L’une des préoccupations majeures des agriculteurs, mais aussi une des sources de leur mécontentement envers l’INRAE, reste l’accord commercial avec le Mercosur. Pour Emmanuel Lissajoux, cette négociation constitue une véritable menace : « Les accords avec le Mercosur représentent une vraie menace pour nos agriculteurs. On ne peut pas accepter une concurrence déloyale avec des produits qui ne respectent pas nos normes sanitaires, environnementales et sociales. Cela risque de faire chuter les prix, en particulier pour nos éleveurs, et d’aggraver la crise dans nos campagnes. » L’agriculteur dénonce la dérégulation que pourrait engendrer l’accord avec le Mercosur, un accord qui pourrait conduire à l’importation de produits agricoles moins chers, mais souvent moins respectueux des normes françaises en matière de qualité et d’environnement. De plus, il insiste sur l’aspect écologique de l’affaire : « C’est un non-sens écologique, car ces importations encourageraient la déforestation en Amazonie. » Un paradoxe qui, selon lui, serait à l’opposé des objectifs de durabilité que l’INRAE défend.

“Notre institut est une force pour l’agriculture française”

De son côté, l’INRAE explique, dans un communiqué diffusé aujourd’hui sur son site internet, que “Les critiques visant notre Institut ne rendent pas compte des recherches menées par les chercheurs, les ingénieurs et les techniciens d’INRAE sur le terrain et des résultats obtenus.” L’institut intègre les préoccupations des agriculteurs dans ses orientations de recherche en adoptant une approche collaborative et pluridisciplinaire, en particulier face aux défis environnementaux et économiques actuels. L’institution développe des projets de recherche en lien direct avec les besoins des agriculteurs, en impliquant ces derniers dans la conception et la mise en œuvre des recherches. Pour renforcer la collaboration sur le terrain, l’INRAE a récemment mis en place des dispositifs comme les plateformes de démonstration et les réseaux d’expérimentation participative, permettant aux agriculteurs de tester des innovations et de donner un retour d’expérience direct. En réponse aux critiques concernant la déconnexion de sa recherche avec les réalités agricoles quotidiennes, l’INRAE a intensifié ses interactions avec les exploitants agricoles, en veillant à ce que ses travaux tiennent compte des pratiques et contraintes concrètes du terrain. Cette démarche vise à garantir que les solutions proposées soient pragmatiques et directement applicables, et non simplement théoriques.

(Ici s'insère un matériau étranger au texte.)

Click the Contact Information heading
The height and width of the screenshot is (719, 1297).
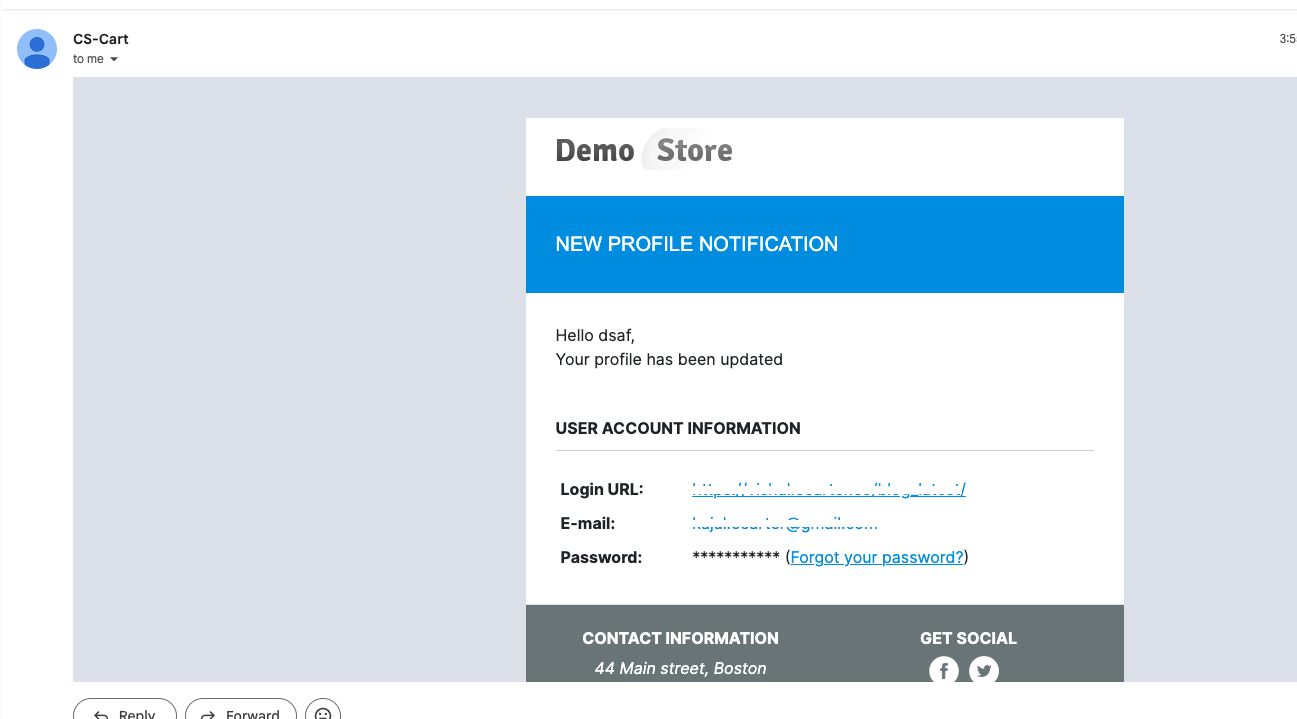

Dans un climat plus que tendu à la suite de nouvelles actions à Paris et à Nice ce matin, l’assemblée française a donc décidé, dans une grande majorité, de s’opposer au traité du Mercosur. Cette opposition apparaît comme une réelle victoire des syndicats agricoles aux yeux des Français, mais la vérité est tout autre. Avec plus d’un éleveur sur deux vivant avec moins de 600 euros par mois, un taux de suicide des plus élevé au monde et une centralisation des décisions, les syndicats appellent encore à de nouvelles actions visant une fois de plus l’INRAE, l’institut qui à sa création, devait renouveler le monde agricole français.